Top of RECORD EXCERPTS

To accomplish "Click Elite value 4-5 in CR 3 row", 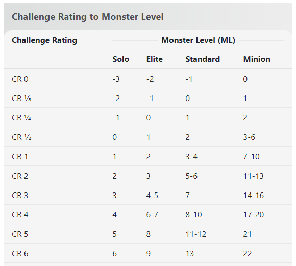I will point(152,196).
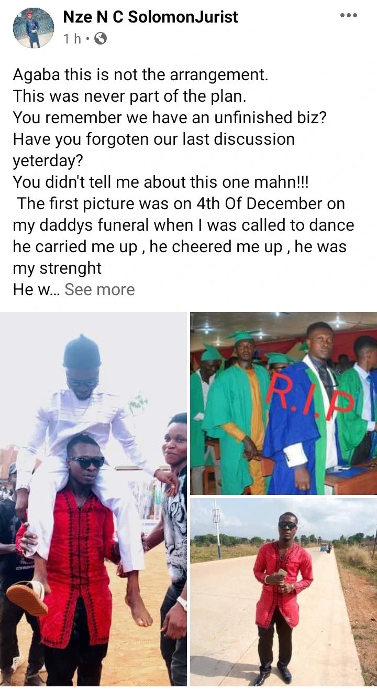Open Nze N C SolomonJurist's profile name
Screen dimensions: 377x690
150,17
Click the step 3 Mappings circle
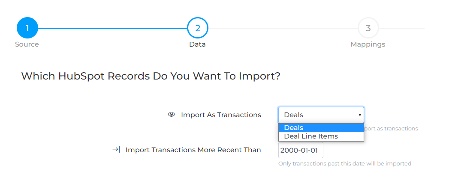This screenshot has width=461, height=183. (x=368, y=28)
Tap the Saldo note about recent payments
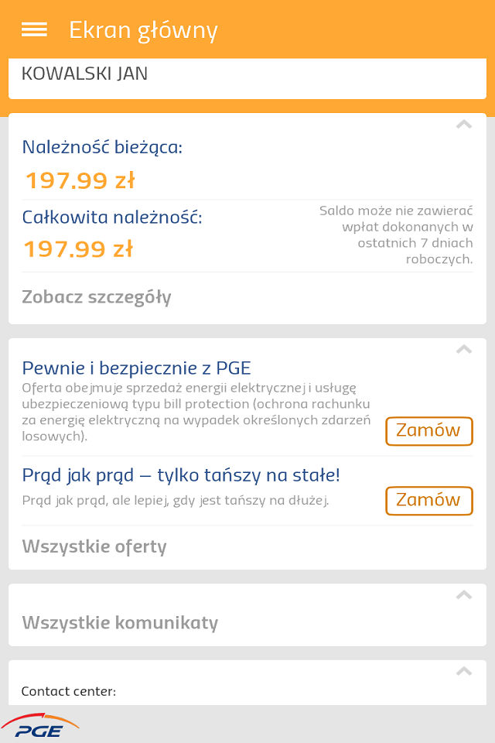Screen dimensions: 495x743 pyautogui.click(x=396, y=235)
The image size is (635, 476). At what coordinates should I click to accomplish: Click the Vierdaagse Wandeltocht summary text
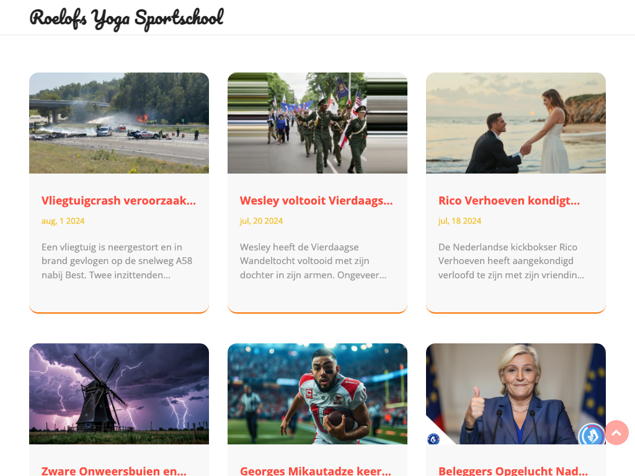313,261
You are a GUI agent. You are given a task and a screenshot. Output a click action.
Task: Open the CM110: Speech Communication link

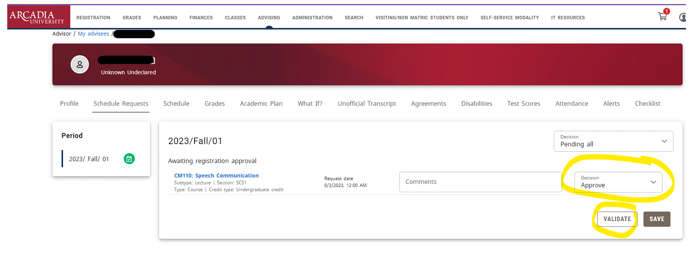coord(216,175)
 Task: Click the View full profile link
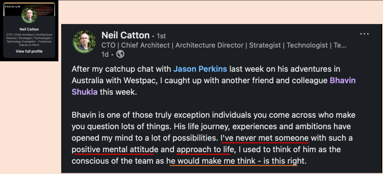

Bottom of RECORD EXCERPTS

* GOAL OF THE EXERCISE
Please transcribe exactly the lines from the one containing "The image size" through the final line of the data, including both, and nothing else. Pictures are to be left out.

* FINISHED TASK
The image size is (635, 476). At what coordinates should I click to accomplish: Click the Vierdaagse Wandeltocht summary text
313,261
You are a GUI agent. You are given a task and a screenshot. Output a click action.
Task: Open the CM110: Speech Communication link

coord(216,175)
 Task: Click the View full profile link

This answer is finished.